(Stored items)
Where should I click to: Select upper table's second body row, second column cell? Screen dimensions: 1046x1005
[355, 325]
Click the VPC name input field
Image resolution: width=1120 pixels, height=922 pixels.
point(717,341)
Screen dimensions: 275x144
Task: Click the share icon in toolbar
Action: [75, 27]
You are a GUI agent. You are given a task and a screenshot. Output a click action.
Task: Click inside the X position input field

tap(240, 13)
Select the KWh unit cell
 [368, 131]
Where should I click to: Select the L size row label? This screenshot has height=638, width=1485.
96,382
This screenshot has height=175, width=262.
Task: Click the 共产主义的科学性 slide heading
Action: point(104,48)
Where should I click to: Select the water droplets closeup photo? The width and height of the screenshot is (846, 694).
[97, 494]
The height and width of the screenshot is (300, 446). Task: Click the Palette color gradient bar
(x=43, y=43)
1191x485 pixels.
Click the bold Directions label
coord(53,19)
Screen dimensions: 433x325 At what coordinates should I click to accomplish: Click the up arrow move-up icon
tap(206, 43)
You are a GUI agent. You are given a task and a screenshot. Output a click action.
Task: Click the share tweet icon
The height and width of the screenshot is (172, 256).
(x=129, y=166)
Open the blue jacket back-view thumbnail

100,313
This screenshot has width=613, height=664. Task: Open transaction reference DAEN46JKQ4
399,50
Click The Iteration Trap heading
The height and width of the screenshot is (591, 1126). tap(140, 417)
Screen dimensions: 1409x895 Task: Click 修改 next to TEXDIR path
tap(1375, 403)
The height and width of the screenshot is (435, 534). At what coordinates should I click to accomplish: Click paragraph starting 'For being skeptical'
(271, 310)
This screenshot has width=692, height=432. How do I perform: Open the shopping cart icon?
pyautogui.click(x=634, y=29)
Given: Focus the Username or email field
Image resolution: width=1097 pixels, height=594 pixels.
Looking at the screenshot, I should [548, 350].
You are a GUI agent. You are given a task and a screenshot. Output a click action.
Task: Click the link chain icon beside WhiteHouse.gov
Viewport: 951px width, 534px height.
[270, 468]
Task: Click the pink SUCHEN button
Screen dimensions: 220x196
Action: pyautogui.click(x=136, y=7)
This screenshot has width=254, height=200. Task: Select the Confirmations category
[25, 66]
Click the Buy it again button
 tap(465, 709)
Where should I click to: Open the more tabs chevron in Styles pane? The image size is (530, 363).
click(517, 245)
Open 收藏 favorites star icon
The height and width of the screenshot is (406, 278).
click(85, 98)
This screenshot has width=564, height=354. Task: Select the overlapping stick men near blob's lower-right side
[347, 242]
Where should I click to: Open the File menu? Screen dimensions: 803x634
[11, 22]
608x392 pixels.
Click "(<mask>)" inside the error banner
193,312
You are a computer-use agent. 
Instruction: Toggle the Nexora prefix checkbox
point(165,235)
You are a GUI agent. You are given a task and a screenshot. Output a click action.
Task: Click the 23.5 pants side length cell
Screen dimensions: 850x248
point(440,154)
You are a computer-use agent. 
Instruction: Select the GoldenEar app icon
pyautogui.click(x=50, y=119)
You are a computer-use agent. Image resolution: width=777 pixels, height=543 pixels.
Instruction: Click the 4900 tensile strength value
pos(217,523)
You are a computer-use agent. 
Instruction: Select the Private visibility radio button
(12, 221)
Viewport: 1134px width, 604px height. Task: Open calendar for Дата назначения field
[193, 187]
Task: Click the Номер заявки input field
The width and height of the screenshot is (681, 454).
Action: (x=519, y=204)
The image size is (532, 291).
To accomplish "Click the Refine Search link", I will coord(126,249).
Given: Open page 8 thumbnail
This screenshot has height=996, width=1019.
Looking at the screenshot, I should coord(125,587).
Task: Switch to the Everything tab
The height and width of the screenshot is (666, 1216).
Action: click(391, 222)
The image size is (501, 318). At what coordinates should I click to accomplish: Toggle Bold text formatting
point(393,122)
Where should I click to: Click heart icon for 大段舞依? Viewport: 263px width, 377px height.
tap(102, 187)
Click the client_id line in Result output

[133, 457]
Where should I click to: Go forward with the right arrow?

■ INSTRUCTIONS TO FOLLOW ■
Once more, give all the records exactly as they were written.

■ RESULT OF THE EXERCISE ■
Where should I click to: Select upper table's second body row, second column cell? Screen dimensions: 1046x1005
[355, 325]
Click the VPC name input field
Image resolution: width=1120 pixels, height=922 pixels.
point(717,341)
Screen dimensions: 275x144
Task: Click the share icon in toolbar
Action: [75, 27]
You are a GUI agent. You are given a task and a screenshot. Output a click action.
Task: Click inside the X position input field

tap(240, 13)
Select the KWh unit cell
 [368, 131]
Where should I click to: Select the L size row label? This screenshot has height=638, width=1485.
96,382
This screenshot has height=175, width=262.
Task: Click the 共产主义的科学性 slide heading
Action: point(104,48)
Where should I click to: Select the water droplets closeup photo? The width and height of the screenshot is (846, 694).
[97, 494]
The height and width of the screenshot is (300, 446). Task: Click the Palette color gradient bar
(x=43, y=43)
1191x485 pixels.
Click the bold Directions label
coord(53,19)
Screen dimensions: 433x325 At what coordinates should I click to accomplish: Click the up arrow move-up icon
tap(206, 43)
You are a GUI agent. You are given a task and a screenshot. Output a click action.
Task: Click the share tweet icon
The height and width of the screenshot is (172, 256).
(x=129, y=166)
Open the blue jacket back-view thumbnail

100,313
This screenshot has width=613, height=664. Task: Open transaction reference DAEN46JKQ4
399,50
Click The Iteration Trap heading
The height and width of the screenshot is (591, 1126). tap(140, 417)
Screen dimensions: 1409x895 Task: Click 修改 next to TEXDIR path
tap(1375, 403)
The height and width of the screenshot is (435, 534). At what coordinates should I click to accomplish: Click paragraph starting 'For being skeptical'
(271, 310)
This screenshot has width=692, height=432. How do I perform: Open the shopping cart icon?
pyautogui.click(x=634, y=29)
Given: Focus the Username or email field
Image resolution: width=1097 pixels, height=594 pixels.
Looking at the screenshot, I should [548, 350].
You are a GUI agent. You are given a task and a screenshot. Output a click action.
Task: Click the link chain icon beside WhiteHouse.gov
Viewport: 951px width, 534px height.
[270, 468]
Task: Click the pink SUCHEN button
Screen dimensions: 220x196
Action: pyautogui.click(x=136, y=7)
This screenshot has width=254, height=200. Task: Select the Confirmations category
[25, 66]
Click the Buy it again button
 tap(465, 709)
Where should I click to: Open the more tabs chevron in Styles pane? The image size is (530, 363).
click(517, 245)
Open 收藏 favorites star icon
The height and width of the screenshot is (406, 278).
click(85, 98)
This screenshot has width=564, height=354. Task: Select the overlapping stick men near blob's lower-right side
[347, 242]
Where should I click to: Open the File menu? Screen dimensions: 803x634
[11, 22]
608x392 pixels.
Click "(<mask>)" inside the error banner
193,312
You are a computer-use agent. 
Instruction: Toggle the Nexora prefix checkbox
point(165,235)
You are a GUI agent. You are given a task and a screenshot. Output a click action.
Task: Click the 23.5 pants side length cell
Screen dimensions: 850x248
point(440,154)
You are a computer-use agent. 
Instruction: Select the GoldenEar app icon
pyautogui.click(x=50, y=119)
You are a computer-use agent. Image resolution: width=777 pixels, height=543 pixels.
Instruction: Click the 4900 tensile strength value
pos(217,523)
You are a computer-use agent. 
Instruction: Select the Private visibility radio button
(12, 221)
Viewport: 1134px width, 604px height. Task: Open calendar for Дата назначения field
[193, 187]
Task: Click the Номер заявки input field
The width and height of the screenshot is (681, 454).
Action: (x=519, y=204)
The image size is (532, 291).
To accomplish "Click the Refine Search link", I will coord(126,249).
Given: Open page 8 thumbnail
This screenshot has height=996, width=1019.
Looking at the screenshot, I should coord(125,587).
Task: Switch to the Everything tab
The height and width of the screenshot is (666, 1216).
Action: click(391, 222)
The image size is (501, 318). At what coordinates should I click to accomplish: Toggle Bold text formatting
point(393,122)
Where should I click to: Click heart icon for 大段舞依? Viewport: 263px width, 377px height.
tap(102, 187)
Click the client_id line in Result output

[133, 457]
Where should I click to: Go forward with the right arrow?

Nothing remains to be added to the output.